Pour peindre ses natures mortes, ses paysages et ses personnages, il utilise aquarelles, huiles pastels et acryliques. Il se sert aussi de crayons, de fusains et de craies pour laisser s'exprimer un visage.
C'est l'un des meilleurs peintres réalistes de l'Inde.

Des colonnes perdent leur marbre bleui par des rafles de lumière.
Elles laissent voir les pierres qui les retiennent,
Soutenues encore par les mains qui les ont élevées.
Seules les fleurs connaissent la première histoire quand elles vivaient au bas des promesses entretenues.

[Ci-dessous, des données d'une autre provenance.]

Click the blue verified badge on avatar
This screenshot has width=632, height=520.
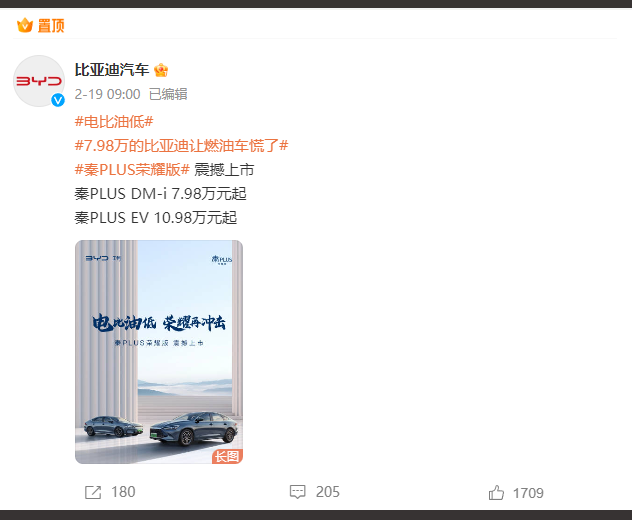pyautogui.click(x=58, y=100)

Le soleil lui-même pâlissait au fur et à mesure que le temps passait.
Lumière des âges, passion contenue des couleurs, je vois que rien ne change dans le cœur
quand il se met à parler des terres anciennes .
On appelle cela les ruines.
Il y avait eu un prélude,
Il devait s'achever sur une fugue, la dernière avant que les violons se taisent.
Les racines sont visibles, venues affleurer la terre sous le regard angoissé d'une indicible vérité qui rampe entre les ombres, se demandant ce qu'est devenu le vert feuillage d'une enfance éclatée.
Et puis, c'est la série des femmes que le peintre approche dans l'enfermement de leurs secrets. C'est dans l'ébauche de la vision d'une intime palpitation qu'il leur rend une totale existence.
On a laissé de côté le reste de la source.